Many tumors express VEGF-C and VEGF-D, growth factors that selectively regulate lymphangiogenesis (Kaipainen et al., 1995, Proc. Natl. Acad. Sci. 92:3566; Saaristo et al., 2000, Oncogene 19:6122). While there are three known vascular endothelial growth factor receptors, VEGFR-1, VEGFR-2, and VEGFR-3 (Saaristo et al., 2000), only one, VEGFR-3 is expressed predominantly on lymphatic vessel. VEGF-D has been demonstrated to bind VEGFR3 and to induce endothelial cell proliferation (Achen et al., 2000; Achen and Stacker, 1998). Importantly, tumor-associated macrophages can release VEGF-C, as in human cervical cancer (Schoppman et al., 2002, Am. J. Pathol. 161:947). In fact, recent studies showed that macrophage secretion of VEGF-C and VEGF-D induces lymphangiogenesis (Cursiefen et al., 2004, J. Clin. Invest. 113:1040), thereby inducing lymphangiogenesis in tumors (Makinen et al., 2001, EMBO J. 20:4762; Stacker et al., 2002).

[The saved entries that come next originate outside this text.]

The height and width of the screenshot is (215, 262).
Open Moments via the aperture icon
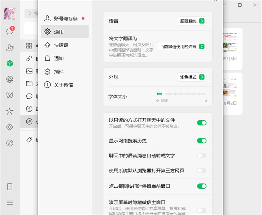10,79
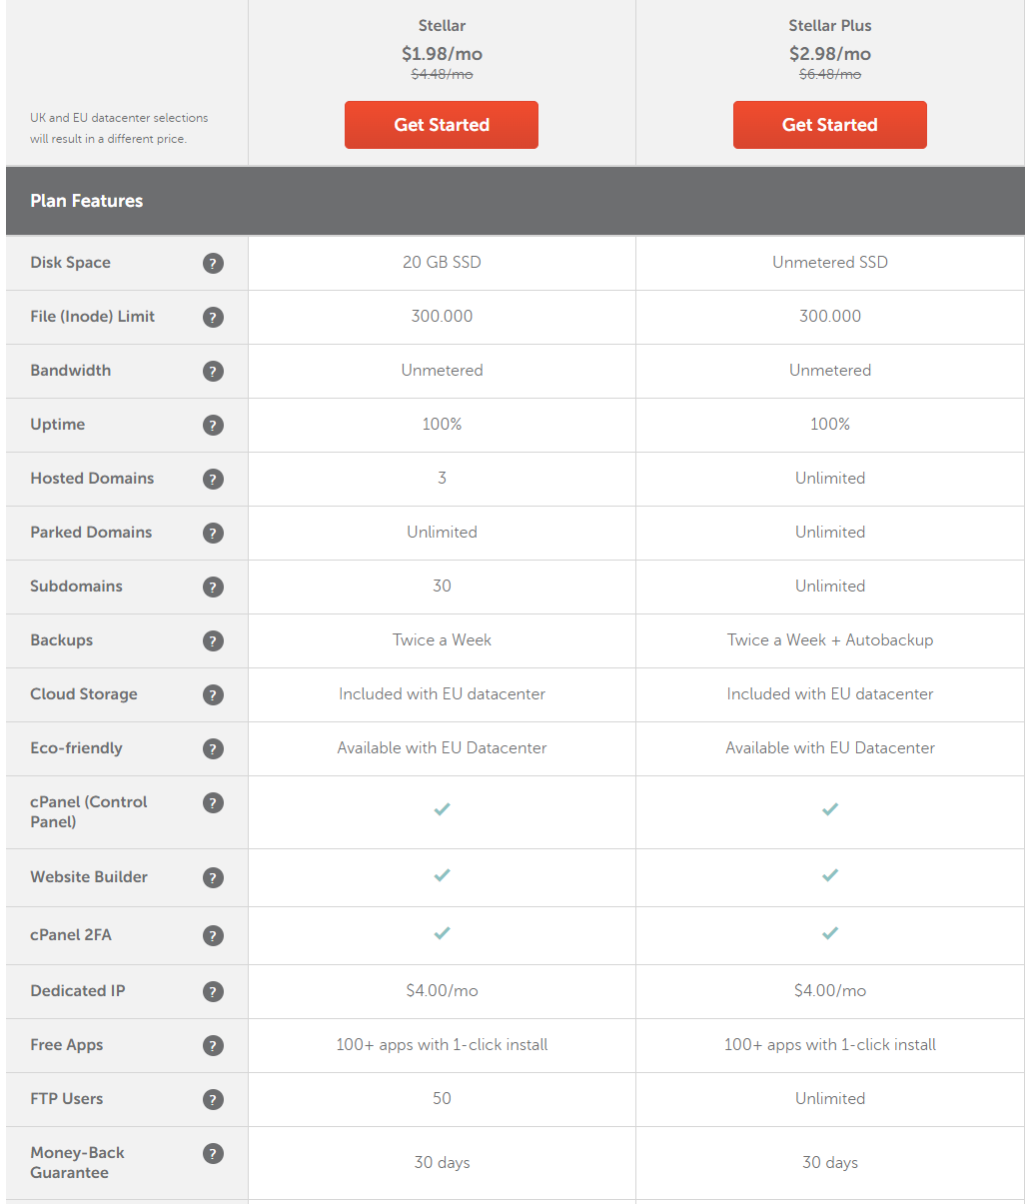Open help tooltip for Uptime
Image resolution: width=1025 pixels, height=1204 pixels.
click(213, 426)
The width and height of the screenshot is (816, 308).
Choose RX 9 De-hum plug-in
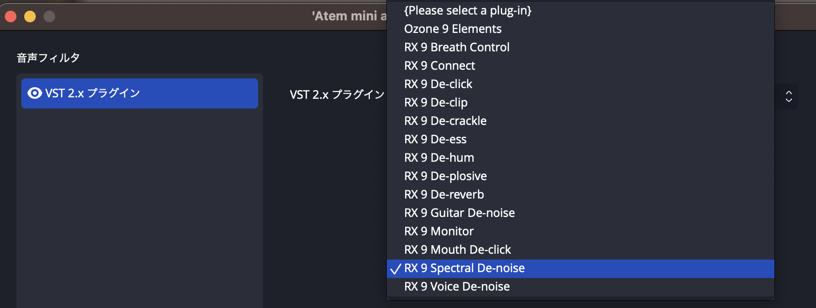click(439, 158)
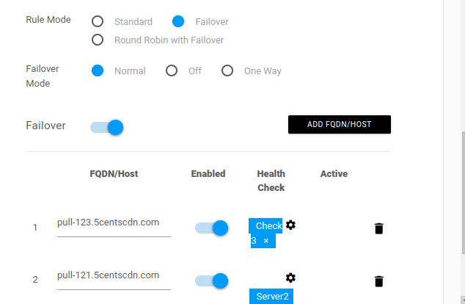Screen dimensions: 465x304
Task: Select the Failover rule mode
Action: click(x=178, y=21)
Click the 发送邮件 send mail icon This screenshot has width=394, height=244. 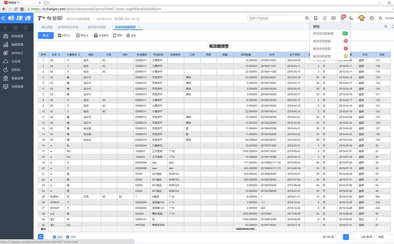coord(95,35)
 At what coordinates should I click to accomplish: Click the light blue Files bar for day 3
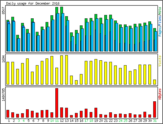(x=19, y=45)
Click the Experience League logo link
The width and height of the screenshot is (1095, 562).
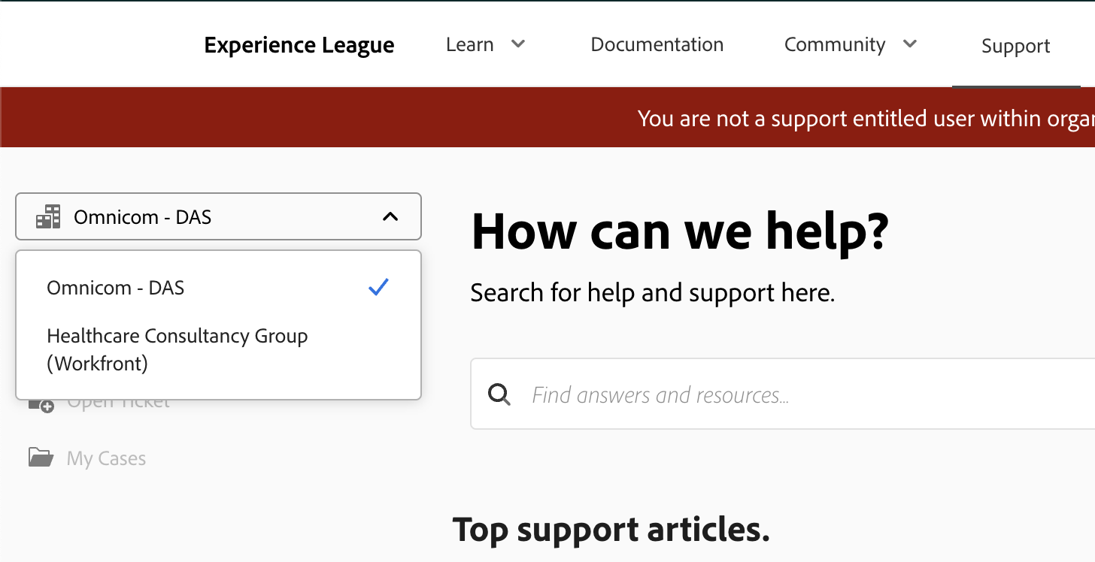click(299, 45)
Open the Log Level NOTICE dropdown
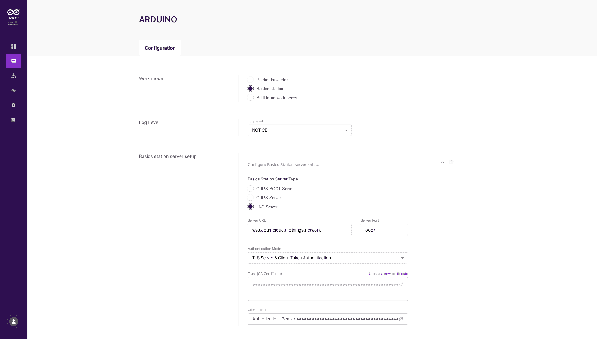Viewport: 597px width, 339px height. tap(299, 130)
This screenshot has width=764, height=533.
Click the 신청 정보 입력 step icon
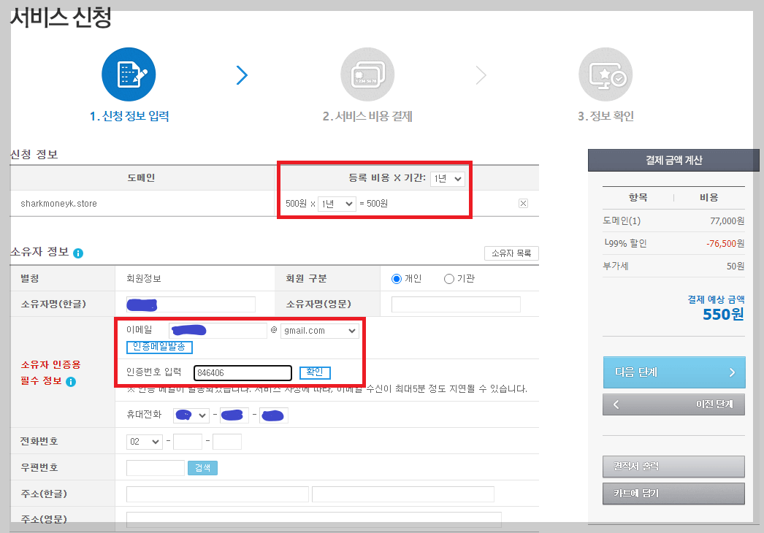click(129, 74)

The integrin family of cell adhesion proteins controls cell attachment to the extracellular matrix and promotes the survival, proliferation and motility of many cell types (Kim et al., 2000, J. Biol. Chem. 275:33920; Hood and Cheresh, 2002, Nat. Rev. Cancer 2:91). Integrins transduce intracellular signals that promote cell migration and cell survival. In contrast, inhibition of integrin-ligand interaction induces apoptosis (Kim et al., 2002, J. Clin. Invest. 110:933).
At least three integrins receptors for provisional matrix proteins (αvβ3, αvβ5 and α5β1) play important roles in angiogenesis (Stromblad and Cheresh, 1996, Trends Cell Biol. 6:462). The expression of integrins α4β1, αvβ3 and α5β1 may control angiogenesis; none are expressed by quiescent endothelium but are expressed in response to angiogenic growth factors. Once they are expressed, angiogenesis depends on each integrin as antagonists of each can block angiogenesis in vivo. Recent studies show that integrin α4β1 plays an important and unique role in angiogenesis by promoting endothelial cell-smooth muscle cell interactions during angiogenesis (Garmy-Susini et al., 2005, J. Clin. Invest. 115:1542).
Little is currently known about the roles of integrins in lymphangiogenesis, although integrin α9β1 has been shown to be required for lymphatic development (Huang et al. 2000, Mol. Cell. Biol. 20:5208). Integrin α9β1 has also been shown to bind directly VEGFC and VEGFD (Vlahakis et al., 2005, J. Biol. Chem. 280:4544) and to induce LEC attachment and migration. Thus there remains a need in the art for the identification of the roles of integrins in the regulation of lymphangiogenesis in cancer.